Description of the task -
What follows is a listing to be transcribed exactly.

------------------------------

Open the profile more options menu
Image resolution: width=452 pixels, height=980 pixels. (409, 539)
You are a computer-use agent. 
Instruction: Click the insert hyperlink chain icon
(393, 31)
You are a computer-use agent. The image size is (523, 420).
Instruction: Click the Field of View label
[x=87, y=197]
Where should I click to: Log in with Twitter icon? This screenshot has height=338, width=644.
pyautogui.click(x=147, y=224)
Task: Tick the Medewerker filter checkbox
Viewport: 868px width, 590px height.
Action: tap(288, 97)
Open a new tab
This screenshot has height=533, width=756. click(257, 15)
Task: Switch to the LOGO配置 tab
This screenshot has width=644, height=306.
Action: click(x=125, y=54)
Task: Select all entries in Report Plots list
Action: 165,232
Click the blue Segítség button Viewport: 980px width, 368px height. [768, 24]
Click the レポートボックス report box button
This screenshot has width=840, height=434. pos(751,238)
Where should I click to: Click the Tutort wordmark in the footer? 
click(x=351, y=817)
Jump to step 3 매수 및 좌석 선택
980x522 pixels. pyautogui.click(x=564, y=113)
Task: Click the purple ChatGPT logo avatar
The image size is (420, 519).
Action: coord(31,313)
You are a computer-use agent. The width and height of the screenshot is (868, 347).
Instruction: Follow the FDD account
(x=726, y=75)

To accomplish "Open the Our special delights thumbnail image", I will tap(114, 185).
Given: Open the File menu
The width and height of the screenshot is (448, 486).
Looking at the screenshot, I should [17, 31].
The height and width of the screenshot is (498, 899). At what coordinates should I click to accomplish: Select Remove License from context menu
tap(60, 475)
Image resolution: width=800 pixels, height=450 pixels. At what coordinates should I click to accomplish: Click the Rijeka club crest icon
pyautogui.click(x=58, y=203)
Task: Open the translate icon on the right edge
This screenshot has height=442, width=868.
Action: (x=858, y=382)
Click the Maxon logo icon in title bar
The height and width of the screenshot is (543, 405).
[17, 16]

------------------------------

Result of the task -
Open the profile more options menu
Image resolution: width=452 pixels, height=980 pixels. (409, 539)
You are a computer-use agent. 
Instruction: Click the insert hyperlink chain icon
(393, 31)
You are a computer-use agent. The image size is (523, 420).
Instruction: Click the Field of View label
[x=87, y=197]
Where should I click to: Log in with Twitter icon? This screenshot has height=338, width=644.
pyautogui.click(x=147, y=224)
Task: Tick the Medewerker filter checkbox
Viewport: 868px width, 590px height.
Action: tap(288, 97)
Open a new tab
This screenshot has height=533, width=756. click(257, 15)
Task: Switch to the LOGO配置 tab
This screenshot has width=644, height=306.
Action: click(x=125, y=54)
Task: Select all entries in Report Plots list
Action: 165,232
Click the blue Segítség button Viewport: 980px width, 368px height. [768, 24]
Click the レポートボックス report box button
This screenshot has width=840, height=434. pos(751,238)
Where should I click to: Click the Tutort wordmark in the footer? 
click(x=351, y=817)
Jump to step 3 매수 및 좌석 선택
980x522 pixels. pyautogui.click(x=564, y=113)
Task: Click the purple ChatGPT logo avatar
The image size is (420, 519).
Action: coord(31,313)
You are a computer-use agent. The width and height of the screenshot is (868, 347).
Instruction: Follow the FDD account
(x=726, y=75)

To accomplish "Open the Our special delights thumbnail image", I will tap(114, 185).
Given: Open the File menu
The width and height of the screenshot is (448, 486).
Looking at the screenshot, I should [17, 31].
The height and width of the screenshot is (498, 899). At what coordinates should I click to accomplish: Select Remove License from context menu
tap(60, 475)
Image resolution: width=800 pixels, height=450 pixels. At what coordinates should I click to accomplish: Click the Rijeka club crest icon
pyautogui.click(x=58, y=203)
Task: Open the translate icon on the right edge
This screenshot has height=442, width=868.
Action: (x=858, y=382)
Click the Maxon logo icon in title bar
The height and width of the screenshot is (543, 405).
[17, 16]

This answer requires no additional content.